Given problem.
Print each of the following lines word for word, changing nothing.
— BEGIN Provided material —
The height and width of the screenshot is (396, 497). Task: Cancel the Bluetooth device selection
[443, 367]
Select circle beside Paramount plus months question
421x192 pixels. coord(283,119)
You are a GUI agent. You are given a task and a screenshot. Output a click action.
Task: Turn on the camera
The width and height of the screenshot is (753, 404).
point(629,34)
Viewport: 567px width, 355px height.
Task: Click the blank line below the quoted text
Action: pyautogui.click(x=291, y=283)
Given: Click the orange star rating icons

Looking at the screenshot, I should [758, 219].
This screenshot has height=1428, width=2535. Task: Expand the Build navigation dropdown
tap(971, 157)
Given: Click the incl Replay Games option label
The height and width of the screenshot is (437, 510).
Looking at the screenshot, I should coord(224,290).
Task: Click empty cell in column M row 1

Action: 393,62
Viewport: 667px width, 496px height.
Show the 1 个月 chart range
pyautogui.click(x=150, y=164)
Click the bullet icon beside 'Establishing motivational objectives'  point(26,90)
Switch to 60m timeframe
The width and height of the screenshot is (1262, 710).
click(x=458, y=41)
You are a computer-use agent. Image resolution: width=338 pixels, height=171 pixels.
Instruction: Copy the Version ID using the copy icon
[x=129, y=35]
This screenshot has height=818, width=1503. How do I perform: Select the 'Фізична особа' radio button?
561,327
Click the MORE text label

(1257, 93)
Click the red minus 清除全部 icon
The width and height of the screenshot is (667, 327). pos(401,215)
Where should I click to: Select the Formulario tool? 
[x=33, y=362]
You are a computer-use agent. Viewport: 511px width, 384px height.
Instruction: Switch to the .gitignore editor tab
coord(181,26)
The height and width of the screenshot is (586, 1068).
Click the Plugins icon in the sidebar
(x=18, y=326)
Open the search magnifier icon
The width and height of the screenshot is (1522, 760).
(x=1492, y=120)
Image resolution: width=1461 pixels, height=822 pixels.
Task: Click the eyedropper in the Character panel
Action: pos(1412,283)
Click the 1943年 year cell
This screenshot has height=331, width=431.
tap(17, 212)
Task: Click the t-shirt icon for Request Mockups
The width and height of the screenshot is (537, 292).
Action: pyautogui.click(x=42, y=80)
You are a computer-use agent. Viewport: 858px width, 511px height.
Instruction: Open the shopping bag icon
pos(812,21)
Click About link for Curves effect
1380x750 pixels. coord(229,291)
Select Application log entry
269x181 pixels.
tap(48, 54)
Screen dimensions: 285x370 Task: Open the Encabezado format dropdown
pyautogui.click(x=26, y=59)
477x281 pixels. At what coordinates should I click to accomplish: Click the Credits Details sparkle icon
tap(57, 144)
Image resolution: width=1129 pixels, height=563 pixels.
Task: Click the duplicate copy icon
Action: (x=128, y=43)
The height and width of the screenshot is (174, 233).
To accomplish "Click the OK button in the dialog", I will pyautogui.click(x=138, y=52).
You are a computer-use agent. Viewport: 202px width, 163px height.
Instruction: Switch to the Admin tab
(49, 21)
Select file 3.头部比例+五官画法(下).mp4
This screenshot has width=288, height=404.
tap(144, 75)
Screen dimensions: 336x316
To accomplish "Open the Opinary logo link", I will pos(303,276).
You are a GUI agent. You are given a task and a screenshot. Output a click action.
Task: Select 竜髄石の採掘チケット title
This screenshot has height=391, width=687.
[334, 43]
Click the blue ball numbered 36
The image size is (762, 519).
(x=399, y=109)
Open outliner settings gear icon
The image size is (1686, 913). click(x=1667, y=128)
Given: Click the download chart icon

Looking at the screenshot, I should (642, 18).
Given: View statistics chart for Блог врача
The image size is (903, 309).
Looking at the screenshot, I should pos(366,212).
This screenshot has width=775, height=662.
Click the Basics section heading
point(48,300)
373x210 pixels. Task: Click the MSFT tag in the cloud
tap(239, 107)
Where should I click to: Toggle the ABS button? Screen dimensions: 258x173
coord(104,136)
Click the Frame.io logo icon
— END Provided material —
Task solution.
The height and width of the screenshot is (396, 497). Task: Cancel the Bluetooth device selection
[443, 367]
Select circle beside Paramount plus months question
421x192 pixels. coord(283,119)
You are a GUI agent. You are given a task and a screenshot. Output a click action.
Task: Turn on the camera
The width and height of the screenshot is (753, 404).
point(629,34)
Viewport: 567px width, 355px height.
Task: Click the blank line below the quoted text
Action: pyautogui.click(x=291, y=283)
Given: Click the orange star rating icons

Looking at the screenshot, I should [758, 219].
This screenshot has height=1428, width=2535. Task: Expand the Build navigation dropdown
tap(971, 157)
Given: Click the incl Replay Games option label
The height and width of the screenshot is (437, 510).
Looking at the screenshot, I should coord(224,290).
Task: Click empty cell in column M row 1

Action: 393,62
Viewport: 667px width, 496px height.
Show the 1 个月 chart range
pyautogui.click(x=150, y=164)
Click the bullet icon beside 'Establishing motivational objectives'  point(26,90)
Switch to 60m timeframe
The width and height of the screenshot is (1262, 710).
click(x=458, y=41)
You are a computer-use agent. Image resolution: width=338 pixels, height=171 pixels.
Instruction: Copy the Version ID using the copy icon
[x=129, y=35]
This screenshot has height=818, width=1503. How do I perform: Select the 'Фізична особа' radio button?
561,327
Click the MORE text label

(1257, 93)
Click the red minus 清除全部 icon
The width and height of the screenshot is (667, 327). pos(401,215)
Where should I click to: Select the Formulario tool? 
[x=33, y=362]
You are a computer-use agent. Viewport: 511px width, 384px height.
Instruction: Switch to the .gitignore editor tab
coord(181,26)
The height and width of the screenshot is (586, 1068).
Click the Plugins icon in the sidebar
(x=18, y=326)
Open the search magnifier icon
The width and height of the screenshot is (1522, 760).
(x=1492, y=120)
Image resolution: width=1461 pixels, height=822 pixels.
Task: Click the eyedropper in the Character panel
Action: pos(1412,283)
Click the 1943年 year cell
This screenshot has height=331, width=431.
tap(17, 212)
Task: Click the t-shirt icon for Request Mockups
The width and height of the screenshot is (537, 292).
Action: pyautogui.click(x=42, y=80)
You are a computer-use agent. Viewport: 858px width, 511px height.
Instruction: Open the shopping bag icon
pos(812,21)
Click About link for Curves effect
1380x750 pixels. coord(229,291)
Select Application log entry
269x181 pixels.
tap(48, 54)
Screen dimensions: 285x370 Task: Open the Encabezado format dropdown
pyautogui.click(x=26, y=59)
477x281 pixels. At what coordinates should I click to accomplish: Click the Credits Details sparkle icon
tap(57, 144)
Image resolution: width=1129 pixels, height=563 pixels.
Task: Click the duplicate copy icon
Action: (x=128, y=43)
The height and width of the screenshot is (174, 233).
To accomplish "Click the OK button in the dialog", I will pyautogui.click(x=138, y=52).
You are a computer-use agent. Viewport: 202px width, 163px height.
Instruction: Switch to the Admin tab
(49, 21)
Select file 3.头部比例+五官画法(下).mp4
This screenshot has width=288, height=404.
tap(144, 75)
Screen dimensions: 336x316
To accomplish "Open the Opinary logo link", I will pos(303,276).
You are a GUI agent. You are given a task and a screenshot. Output a click action.
Task: Select 竜髄石の採掘チケット title
This screenshot has height=391, width=687.
[334, 43]
Click the blue ball numbered 36
The image size is (762, 519).
(x=399, y=109)
Open outliner settings gear icon
The image size is (1686, 913). click(x=1667, y=128)
Given: Click the download chart icon

Looking at the screenshot, I should (642, 18).
Given: View statistics chart for Блог врача
The image size is (903, 309).
Looking at the screenshot, I should pos(366,212).
This screenshot has width=775, height=662.
Click the Basics section heading
point(48,300)
373x210 pixels. Task: Click the MSFT tag in the cloud
tap(239, 107)
Where should I click to: Toggle the ABS button? Screen dimensions: 258x173
coord(104,136)
Click the Frame.io logo icon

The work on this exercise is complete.